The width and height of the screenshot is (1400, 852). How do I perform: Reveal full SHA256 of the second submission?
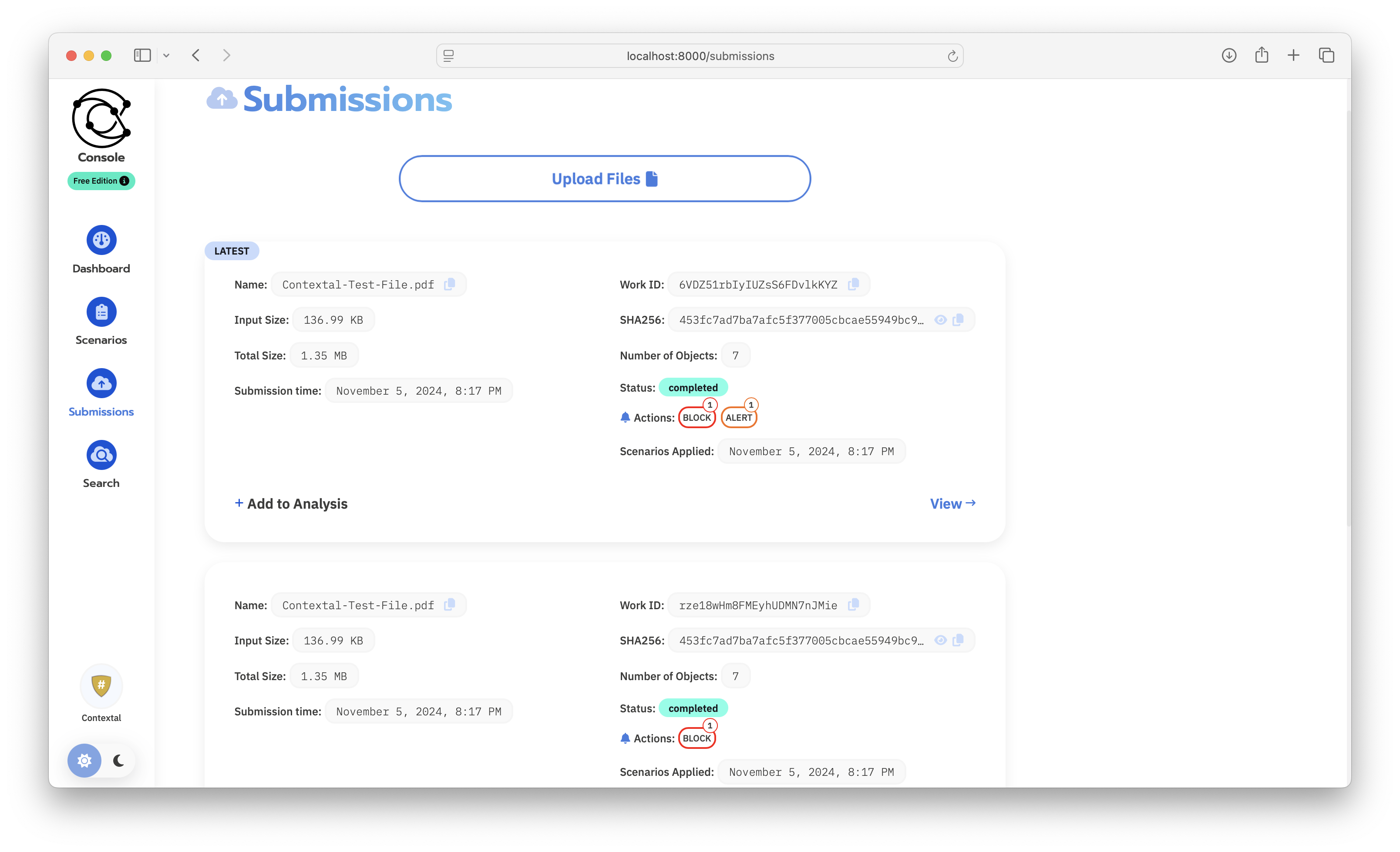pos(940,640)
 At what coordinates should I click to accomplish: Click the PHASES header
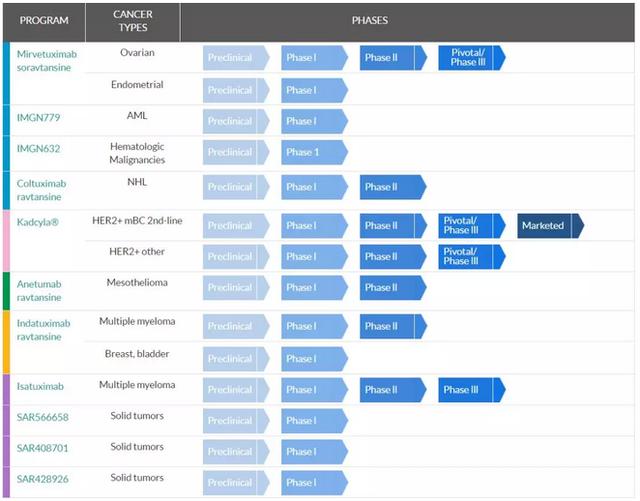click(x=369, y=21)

********************

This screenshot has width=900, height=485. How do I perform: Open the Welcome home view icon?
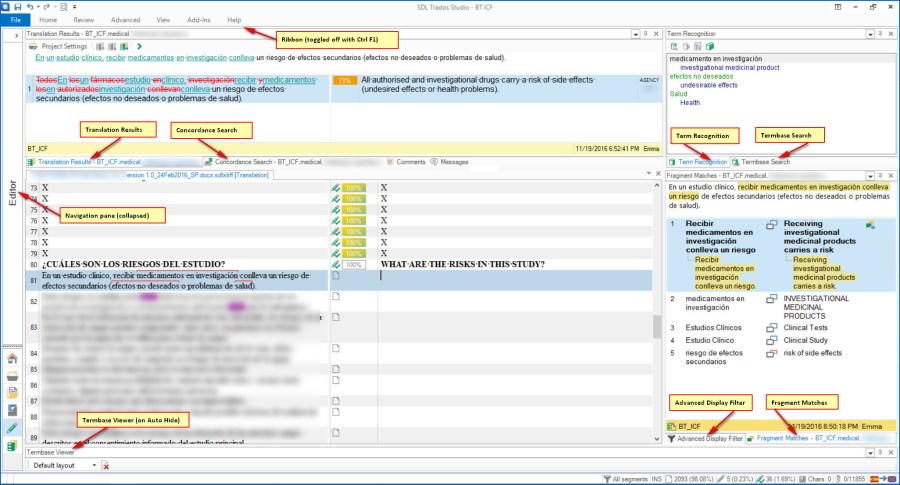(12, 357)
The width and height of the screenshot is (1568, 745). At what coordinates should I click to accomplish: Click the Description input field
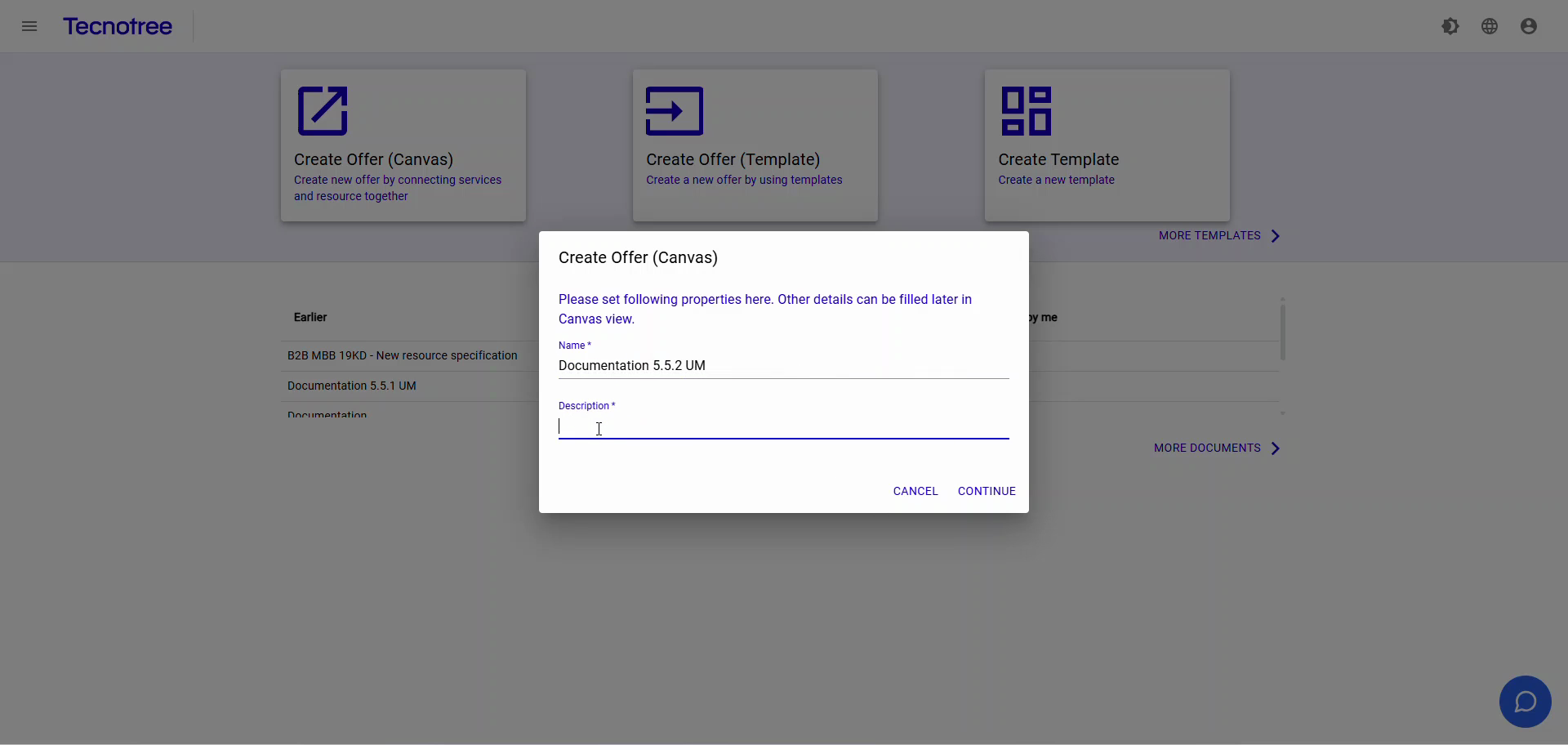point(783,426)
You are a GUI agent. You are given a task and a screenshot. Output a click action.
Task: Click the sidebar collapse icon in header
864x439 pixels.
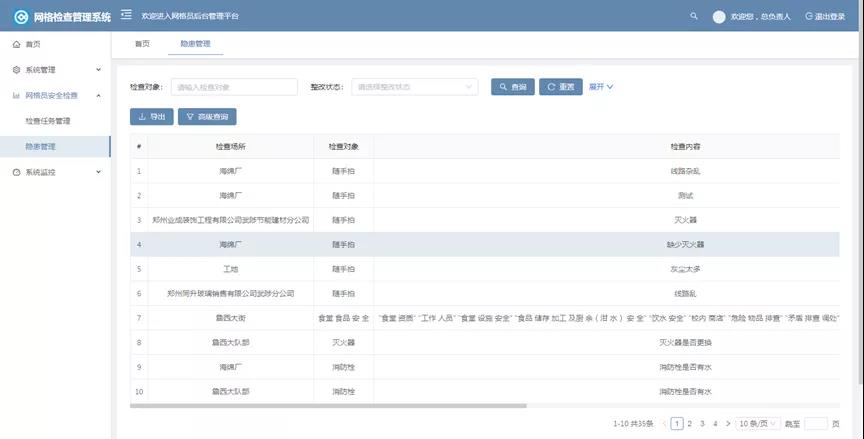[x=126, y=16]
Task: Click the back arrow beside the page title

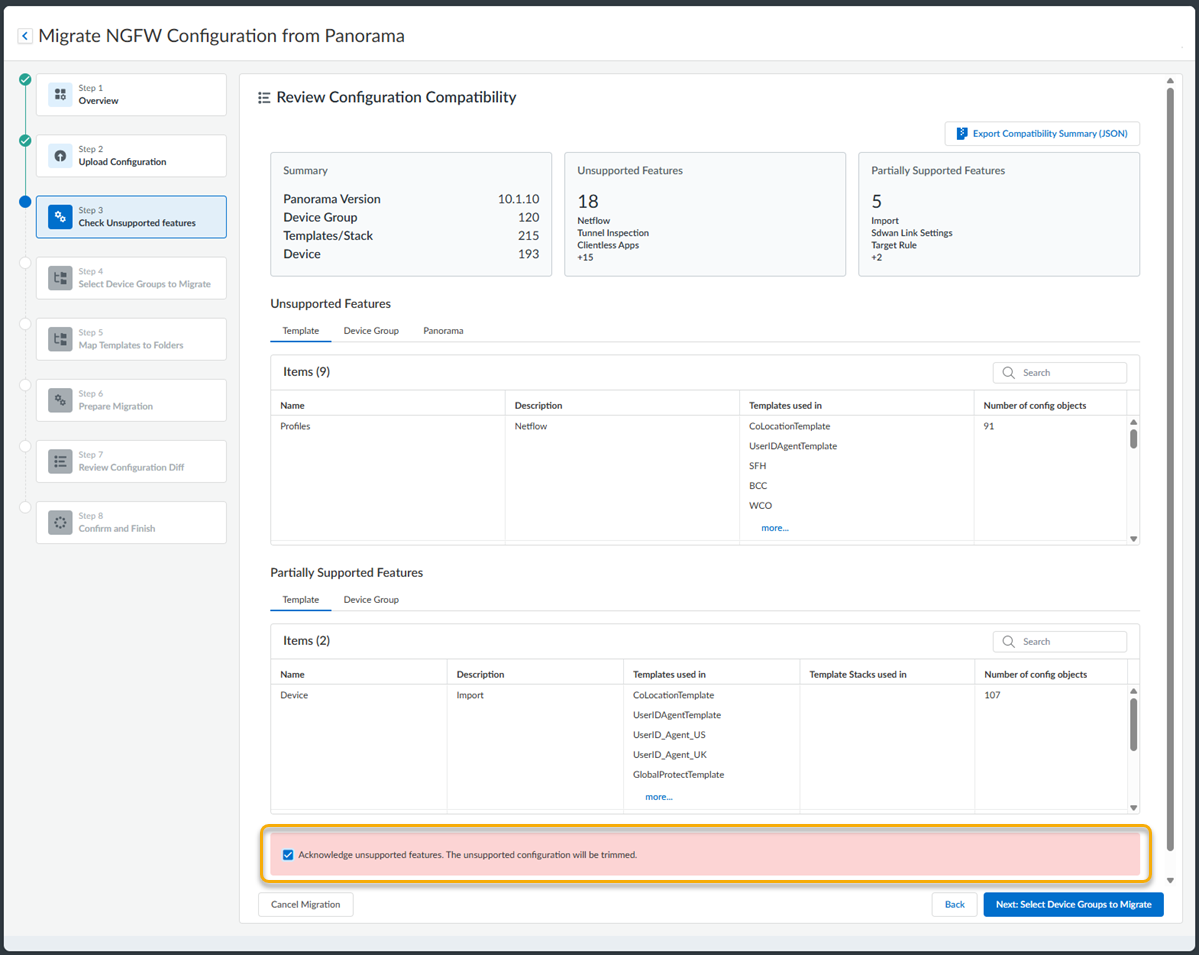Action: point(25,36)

********************

Repeat the material starting with the line containing "This screenshot has" and continuing through the line containing "Action: point(25,36)", with both of those lines included. Omit the pictures from your answer.

This screenshot has width=900, height=485. How do I perform: Open the Welcome home view icon?
(12, 357)
The width and height of the screenshot is (1568, 745). At what coordinates should I click to accomplish: Click the Description input field
point(783,426)
You are a GUI agent. You are given a task and a screenshot. Output a click action.
Task: Click the sidebar collapse icon in header
864x439 pixels.
[x=126, y=16]
Task: Click the back arrow beside the page title

Action: point(25,36)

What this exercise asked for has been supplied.